We went to the train station and sat at a little round table by a coffee stand. She seemed much less tense than when I had first met her on 5 April 2006: the day we had both discovered we were married to the same man. She was also understandably much more friendly. She told me she had finally read my book and admitted she was now pleased I’d written it. To my relief she said that it had helped her understand both her own and my situation far better than before because it allowed her to see the bigger picture. This came as a huge relief to me. I had never wanted my going public to be a source of distress for any of the other victims. I knew it had to be done but was also acutely aware that some of his victims might still feel emotionally traumatised and would rather no one knew about our separate ordeals at all – which is why I had not used any of their real names.
After that she used to call me regularly. Finally she needed to talk – and talk she did. The phone calls usually lasted about up to an hour and a half each, two to three times a week. She needed to vent and so I just listened, giving her a sounding board that would hopefully help her recover from sixteen years of abuse.
We compared notes. She told me that Will Jordan had never taken a driving test and never possessed a driving licence either in the USA or in the UK. This shocked me, considering the amount he drove about, and suddenly why he wouldn’t hire a car for himself made sense. We discussed dates and times, clarifying some of the things he’d been doing when he had lied about being out of the country.

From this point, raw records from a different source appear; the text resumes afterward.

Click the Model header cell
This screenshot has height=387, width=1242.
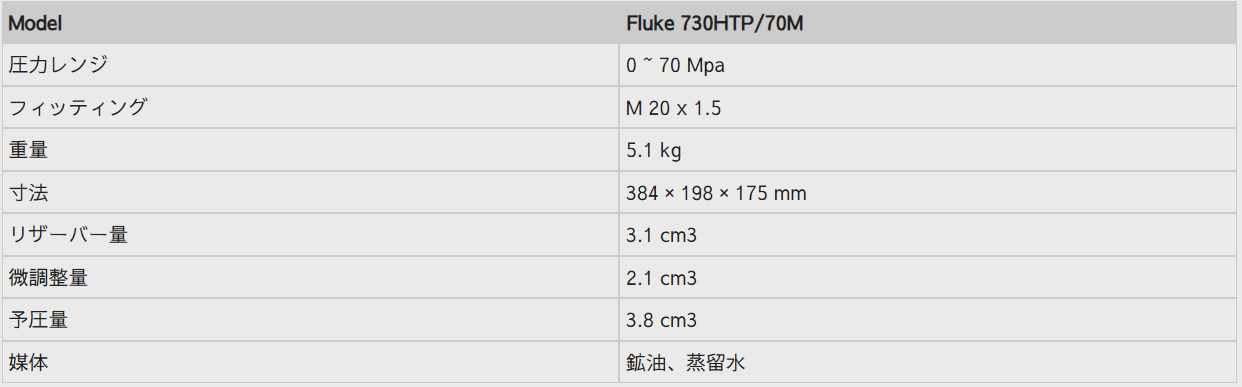[310, 22]
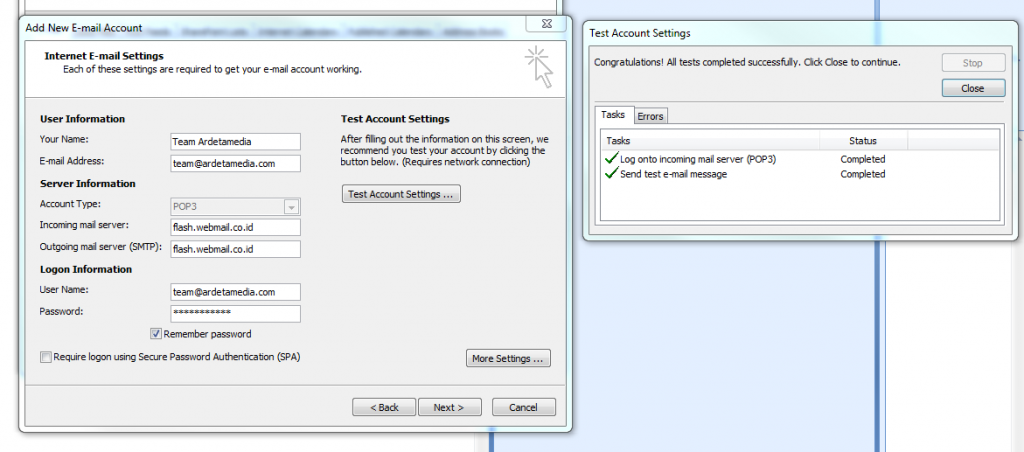Select the Password field

pyautogui.click(x=235, y=313)
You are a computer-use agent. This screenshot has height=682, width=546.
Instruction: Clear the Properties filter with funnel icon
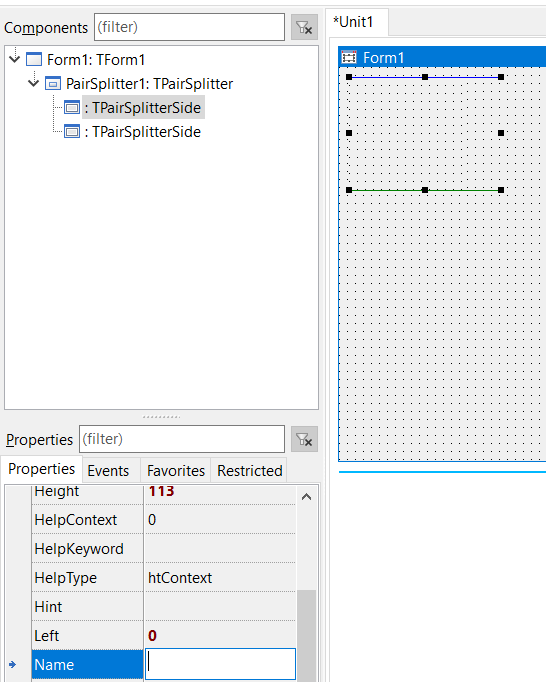[305, 439]
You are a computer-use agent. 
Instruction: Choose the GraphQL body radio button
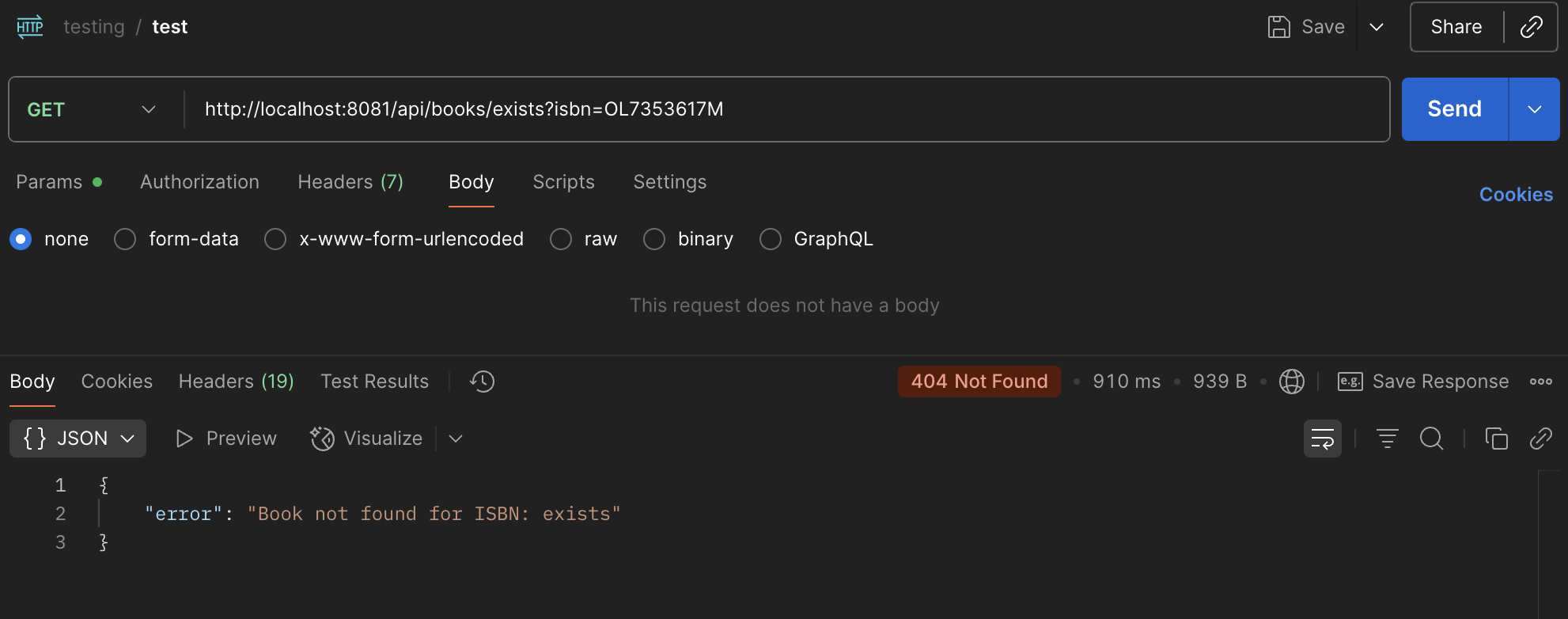pyautogui.click(x=771, y=239)
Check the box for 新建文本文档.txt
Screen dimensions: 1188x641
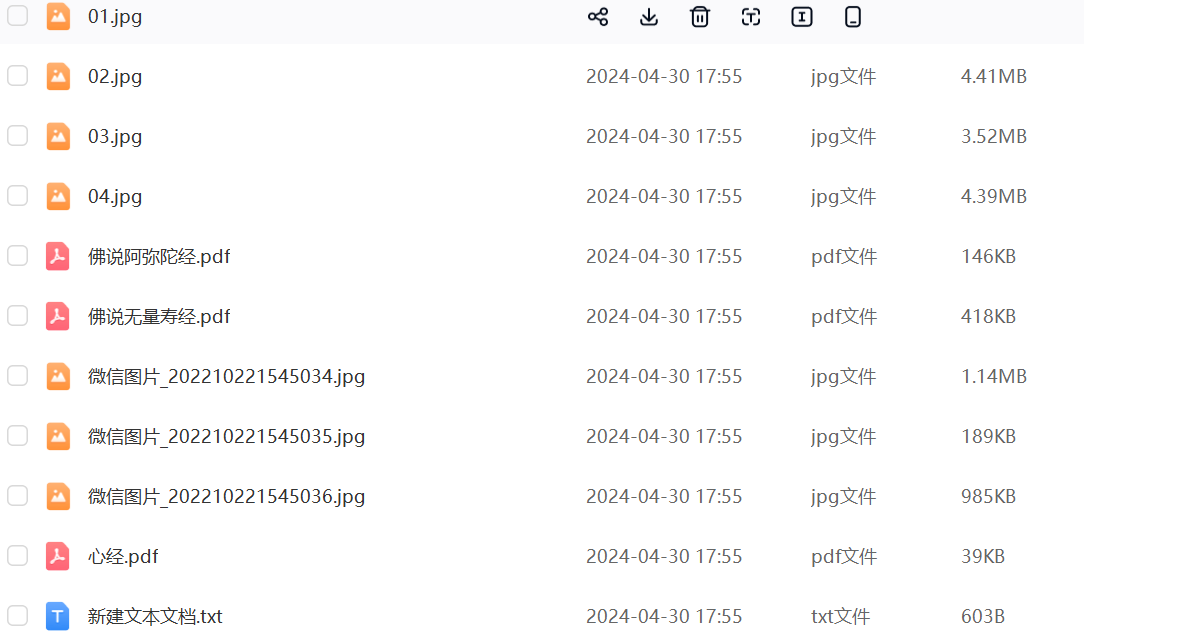(x=18, y=616)
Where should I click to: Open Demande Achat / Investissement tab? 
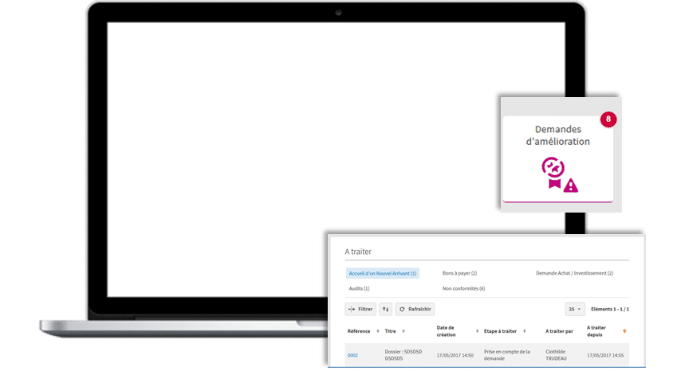pos(574,273)
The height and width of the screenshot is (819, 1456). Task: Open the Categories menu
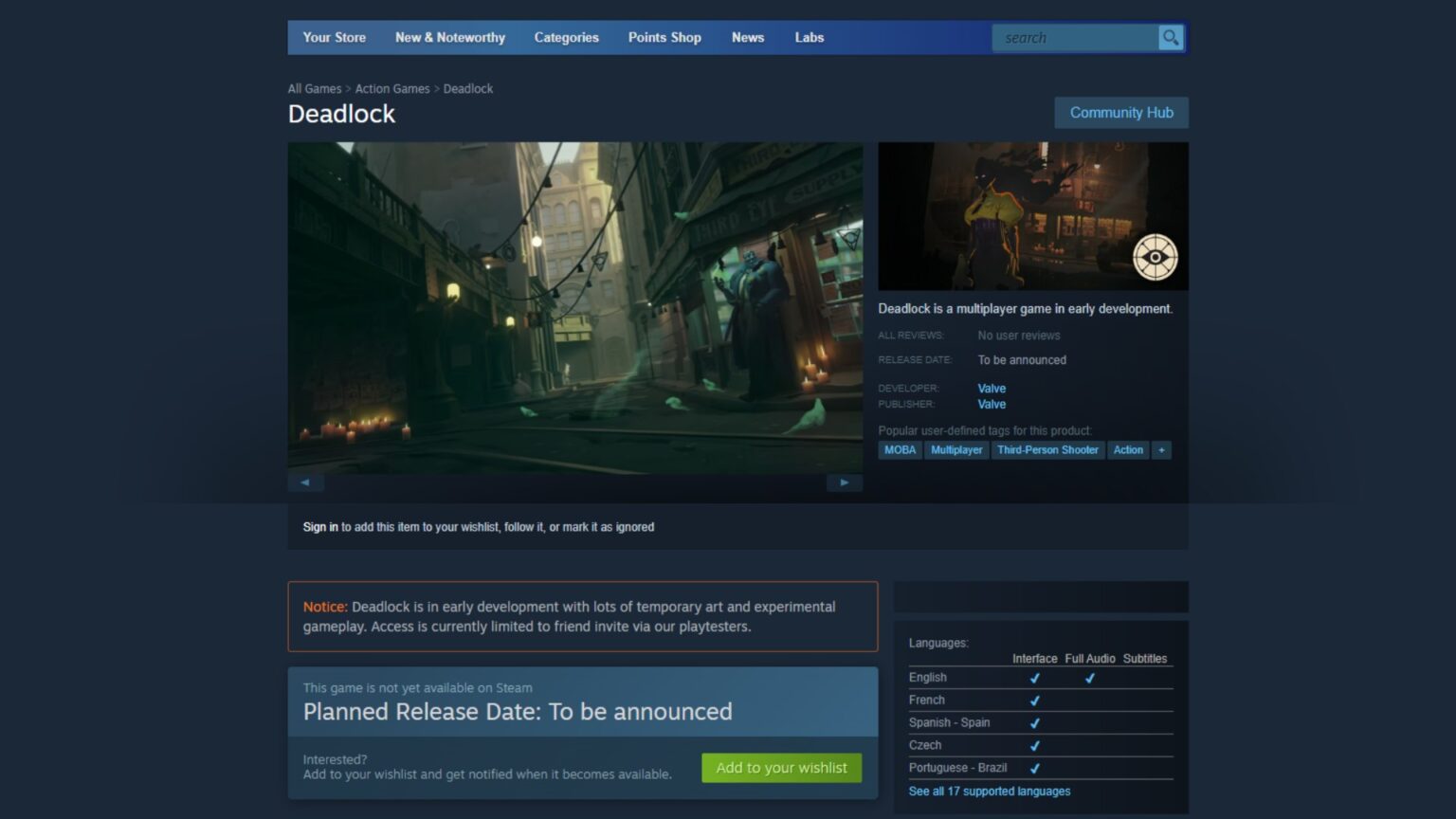566,38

I discovered why his feet were in such a bad state in 2005 after he said he’d been trapped during a supposed massacre in Jenin (in the Palestinian territories) for three months. The truth was he’d worn boots two sizes too small for him for several weeks before coming home to me. She’d asked him why he was wearing the boots when they clearly hurt him, and he just replied that he liked how they looked. In truth, he was damaging his feet intentionally to have physical evidence of his lies for my benefit.